I'm not quite clear on what you are asking and many of your questions are preference issues where there is no "better or worse" but hopefully I can point you in the direction where some of your questions are discussed. In general though I would avoid using a "formula" to choose a mattress.

The most important information is in the tutorial post here and the links inside it. Most of the links in this post (and others as well) are included there.

Are there any post that detail out useful questions to ask for a specific mattress type.


I would focus on researching retailers more than mattresses at first so that you know you are dealing with a knowledgeable, experienced, and transparent retailer or manufacturer. Everything else follows after that. This article talks about some of the things I would look for and the questions I would ask.

For example:

General:
1. Specific material at each layer


I don't know any other way but to ask "can you show me the details of all the layers in your mattress?". The tutorial post includes links about what to look for and some of the minimum guidelines I would suggest once you have the information. The actual choice of material type is a personal preference.

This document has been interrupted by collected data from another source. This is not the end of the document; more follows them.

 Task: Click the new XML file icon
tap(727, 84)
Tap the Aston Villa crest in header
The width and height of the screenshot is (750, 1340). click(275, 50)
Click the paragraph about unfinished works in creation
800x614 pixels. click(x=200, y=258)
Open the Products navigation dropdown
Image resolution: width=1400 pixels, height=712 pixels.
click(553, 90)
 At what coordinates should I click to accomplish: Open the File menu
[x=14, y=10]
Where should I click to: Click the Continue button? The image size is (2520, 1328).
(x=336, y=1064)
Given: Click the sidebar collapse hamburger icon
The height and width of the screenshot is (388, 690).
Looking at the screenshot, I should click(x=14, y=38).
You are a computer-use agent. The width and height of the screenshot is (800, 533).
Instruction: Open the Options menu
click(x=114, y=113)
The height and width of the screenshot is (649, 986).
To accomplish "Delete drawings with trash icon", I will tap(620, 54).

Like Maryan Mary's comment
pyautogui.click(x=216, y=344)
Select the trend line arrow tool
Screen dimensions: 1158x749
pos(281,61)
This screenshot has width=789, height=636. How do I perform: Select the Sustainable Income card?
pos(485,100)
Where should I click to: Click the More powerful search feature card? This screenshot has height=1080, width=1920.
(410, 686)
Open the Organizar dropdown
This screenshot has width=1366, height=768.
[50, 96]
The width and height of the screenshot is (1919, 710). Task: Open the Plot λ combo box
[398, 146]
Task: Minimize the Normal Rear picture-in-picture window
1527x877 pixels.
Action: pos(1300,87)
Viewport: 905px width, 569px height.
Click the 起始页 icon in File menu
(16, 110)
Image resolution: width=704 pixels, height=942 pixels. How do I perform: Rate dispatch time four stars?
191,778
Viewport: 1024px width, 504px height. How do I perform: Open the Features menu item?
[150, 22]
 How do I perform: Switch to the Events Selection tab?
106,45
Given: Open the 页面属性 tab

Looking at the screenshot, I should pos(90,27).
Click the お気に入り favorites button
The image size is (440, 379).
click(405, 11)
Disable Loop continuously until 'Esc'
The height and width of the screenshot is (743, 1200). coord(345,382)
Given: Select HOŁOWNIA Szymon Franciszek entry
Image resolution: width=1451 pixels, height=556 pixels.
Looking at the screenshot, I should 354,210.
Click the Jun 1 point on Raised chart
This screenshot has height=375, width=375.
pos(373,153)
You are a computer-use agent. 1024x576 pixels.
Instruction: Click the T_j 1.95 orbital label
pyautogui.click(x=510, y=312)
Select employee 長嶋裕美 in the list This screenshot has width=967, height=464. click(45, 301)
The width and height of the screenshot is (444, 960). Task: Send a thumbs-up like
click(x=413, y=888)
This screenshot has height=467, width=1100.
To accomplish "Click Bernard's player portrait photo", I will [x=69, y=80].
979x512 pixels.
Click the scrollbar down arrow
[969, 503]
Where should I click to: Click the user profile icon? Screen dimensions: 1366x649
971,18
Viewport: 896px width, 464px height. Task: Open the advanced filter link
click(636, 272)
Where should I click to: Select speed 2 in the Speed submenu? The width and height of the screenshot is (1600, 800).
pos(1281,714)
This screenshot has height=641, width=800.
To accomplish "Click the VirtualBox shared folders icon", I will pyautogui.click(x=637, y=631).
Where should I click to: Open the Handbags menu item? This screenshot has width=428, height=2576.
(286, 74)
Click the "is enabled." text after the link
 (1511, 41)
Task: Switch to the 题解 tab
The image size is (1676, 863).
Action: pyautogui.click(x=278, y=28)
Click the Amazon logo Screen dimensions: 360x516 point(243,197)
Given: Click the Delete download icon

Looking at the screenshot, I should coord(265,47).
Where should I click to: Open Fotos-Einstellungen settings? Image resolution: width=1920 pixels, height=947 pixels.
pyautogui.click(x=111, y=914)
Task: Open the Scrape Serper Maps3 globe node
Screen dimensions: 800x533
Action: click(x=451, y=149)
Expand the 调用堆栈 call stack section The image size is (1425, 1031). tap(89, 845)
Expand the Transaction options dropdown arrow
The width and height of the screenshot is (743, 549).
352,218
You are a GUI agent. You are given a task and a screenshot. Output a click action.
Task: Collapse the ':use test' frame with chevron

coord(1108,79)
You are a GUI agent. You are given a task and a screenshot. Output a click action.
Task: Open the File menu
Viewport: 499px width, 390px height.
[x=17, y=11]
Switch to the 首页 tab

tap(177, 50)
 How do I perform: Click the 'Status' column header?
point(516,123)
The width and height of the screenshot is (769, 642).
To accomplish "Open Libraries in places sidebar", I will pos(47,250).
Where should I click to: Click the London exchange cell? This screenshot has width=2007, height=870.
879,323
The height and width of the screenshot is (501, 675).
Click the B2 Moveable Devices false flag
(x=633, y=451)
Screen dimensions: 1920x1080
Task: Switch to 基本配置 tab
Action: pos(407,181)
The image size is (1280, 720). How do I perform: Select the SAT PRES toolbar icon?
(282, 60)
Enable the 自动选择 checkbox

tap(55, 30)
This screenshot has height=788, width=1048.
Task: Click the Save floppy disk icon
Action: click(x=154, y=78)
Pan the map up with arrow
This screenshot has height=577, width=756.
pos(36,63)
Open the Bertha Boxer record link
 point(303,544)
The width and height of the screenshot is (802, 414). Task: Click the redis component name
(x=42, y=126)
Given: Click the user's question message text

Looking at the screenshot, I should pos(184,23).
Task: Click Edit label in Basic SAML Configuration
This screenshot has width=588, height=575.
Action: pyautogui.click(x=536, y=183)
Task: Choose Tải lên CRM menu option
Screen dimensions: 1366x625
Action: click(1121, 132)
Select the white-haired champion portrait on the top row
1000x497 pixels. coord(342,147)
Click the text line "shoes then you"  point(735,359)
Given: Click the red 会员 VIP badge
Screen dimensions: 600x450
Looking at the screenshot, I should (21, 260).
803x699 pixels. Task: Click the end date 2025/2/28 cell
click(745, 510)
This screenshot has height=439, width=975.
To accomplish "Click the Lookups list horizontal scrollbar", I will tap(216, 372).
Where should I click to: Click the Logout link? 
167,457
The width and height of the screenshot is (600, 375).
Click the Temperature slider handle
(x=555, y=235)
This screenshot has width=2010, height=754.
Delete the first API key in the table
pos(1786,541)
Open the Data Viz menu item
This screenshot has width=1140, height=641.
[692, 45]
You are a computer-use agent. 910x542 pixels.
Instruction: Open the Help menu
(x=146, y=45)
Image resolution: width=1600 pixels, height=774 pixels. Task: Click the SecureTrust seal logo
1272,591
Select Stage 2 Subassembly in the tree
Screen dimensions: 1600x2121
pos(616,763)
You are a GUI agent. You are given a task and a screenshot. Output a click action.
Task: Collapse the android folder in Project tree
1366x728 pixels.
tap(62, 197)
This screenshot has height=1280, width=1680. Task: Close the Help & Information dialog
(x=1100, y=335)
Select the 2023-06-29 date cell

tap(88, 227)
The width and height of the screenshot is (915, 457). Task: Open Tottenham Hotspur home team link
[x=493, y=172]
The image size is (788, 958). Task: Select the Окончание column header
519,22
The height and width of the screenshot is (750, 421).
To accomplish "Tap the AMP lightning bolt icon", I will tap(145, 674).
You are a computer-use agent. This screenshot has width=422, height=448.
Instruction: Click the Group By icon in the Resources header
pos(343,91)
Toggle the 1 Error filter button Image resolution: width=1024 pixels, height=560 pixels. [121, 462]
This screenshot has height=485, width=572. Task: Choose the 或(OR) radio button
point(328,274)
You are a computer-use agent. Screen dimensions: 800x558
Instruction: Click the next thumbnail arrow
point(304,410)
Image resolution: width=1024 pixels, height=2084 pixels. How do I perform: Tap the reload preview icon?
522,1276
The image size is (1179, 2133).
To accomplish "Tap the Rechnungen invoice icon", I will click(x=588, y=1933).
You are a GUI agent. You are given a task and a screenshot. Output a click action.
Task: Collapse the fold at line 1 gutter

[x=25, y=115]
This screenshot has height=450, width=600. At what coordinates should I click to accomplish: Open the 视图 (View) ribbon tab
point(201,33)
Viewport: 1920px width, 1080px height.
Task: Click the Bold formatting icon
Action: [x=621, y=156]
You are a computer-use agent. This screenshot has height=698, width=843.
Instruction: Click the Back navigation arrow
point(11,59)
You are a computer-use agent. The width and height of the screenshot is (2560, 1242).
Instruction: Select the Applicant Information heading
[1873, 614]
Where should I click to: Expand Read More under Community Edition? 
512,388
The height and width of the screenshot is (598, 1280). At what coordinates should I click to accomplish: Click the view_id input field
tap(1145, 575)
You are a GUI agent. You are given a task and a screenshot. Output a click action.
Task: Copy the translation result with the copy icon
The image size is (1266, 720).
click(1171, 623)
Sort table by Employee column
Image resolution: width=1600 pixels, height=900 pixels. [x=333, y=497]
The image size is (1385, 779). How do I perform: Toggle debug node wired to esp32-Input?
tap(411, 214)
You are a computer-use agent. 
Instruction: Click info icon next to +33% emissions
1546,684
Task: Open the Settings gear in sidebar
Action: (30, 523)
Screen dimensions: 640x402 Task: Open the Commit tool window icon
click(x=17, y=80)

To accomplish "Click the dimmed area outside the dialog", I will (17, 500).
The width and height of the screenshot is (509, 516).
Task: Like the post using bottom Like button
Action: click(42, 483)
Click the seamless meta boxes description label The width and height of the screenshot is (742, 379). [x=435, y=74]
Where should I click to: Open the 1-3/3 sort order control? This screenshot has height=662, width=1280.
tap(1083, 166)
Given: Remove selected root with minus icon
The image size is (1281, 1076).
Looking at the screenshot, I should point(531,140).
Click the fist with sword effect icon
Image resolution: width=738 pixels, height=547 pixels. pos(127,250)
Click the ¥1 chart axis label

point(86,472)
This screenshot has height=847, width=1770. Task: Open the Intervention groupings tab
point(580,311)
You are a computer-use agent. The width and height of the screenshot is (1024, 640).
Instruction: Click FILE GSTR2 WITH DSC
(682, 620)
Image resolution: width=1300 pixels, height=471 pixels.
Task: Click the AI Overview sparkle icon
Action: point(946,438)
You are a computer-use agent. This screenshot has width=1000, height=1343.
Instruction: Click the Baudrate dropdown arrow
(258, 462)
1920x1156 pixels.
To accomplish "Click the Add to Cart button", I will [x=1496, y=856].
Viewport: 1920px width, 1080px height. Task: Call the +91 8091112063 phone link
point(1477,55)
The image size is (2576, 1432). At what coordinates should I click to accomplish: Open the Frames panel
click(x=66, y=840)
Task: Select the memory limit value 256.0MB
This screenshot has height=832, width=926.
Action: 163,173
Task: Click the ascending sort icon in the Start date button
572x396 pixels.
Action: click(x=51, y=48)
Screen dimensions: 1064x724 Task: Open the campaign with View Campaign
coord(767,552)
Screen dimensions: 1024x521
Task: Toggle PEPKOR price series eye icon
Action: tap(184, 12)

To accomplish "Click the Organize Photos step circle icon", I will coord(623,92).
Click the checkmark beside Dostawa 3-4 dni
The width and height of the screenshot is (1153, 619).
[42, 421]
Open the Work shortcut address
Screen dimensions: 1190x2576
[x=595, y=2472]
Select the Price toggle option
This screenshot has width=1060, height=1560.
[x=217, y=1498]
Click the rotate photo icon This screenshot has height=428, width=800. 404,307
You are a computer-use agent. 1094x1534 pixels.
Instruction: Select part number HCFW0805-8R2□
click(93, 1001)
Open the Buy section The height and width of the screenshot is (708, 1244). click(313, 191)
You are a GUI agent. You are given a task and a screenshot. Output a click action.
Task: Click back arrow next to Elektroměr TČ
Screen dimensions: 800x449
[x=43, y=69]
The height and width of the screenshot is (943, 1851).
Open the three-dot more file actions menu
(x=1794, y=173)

2. Material density at each layer


Again ... the only way I know to find out is to ask "can you tell me the type and density of all the polyfoam or memory foam layers and the type and blend of any latex in this mattress?". #4 in the guidelines here has the minimum guidelines I would use for foam densities and there is also more information in post #2 here as well about the factors that can affect durability.

3. IDL rating


ILD is not important when you are testing locally or if you don't have specific reference points about how different ILD's feel in different materials and combinations. With careful and objective testing your body will tell you much more than any ILD information whether a mattress is a good match in terms of PPP (see mattress firmness/comfort levels in post #2 here ). It's also not something that I would expect a local retailer or manufacturer to disclose (because they know it's not important and is usually a sign that a customer is focusing on specs that aren't particularly relevant) although some will.

4. Price


This is one part of each person's personal value equation (and arguably not the most important part) and would depend on what they are looking at and the specifics that are most important to each person. There is some information here relative to price and materials but this is so relative and there are so many variables involved in mattress pricing that at best this is only the most general of guidelines and certainly not any kind of "formula" to determine the "value" of a mattress (which is relative to the criteria or each person) or to follow too closely.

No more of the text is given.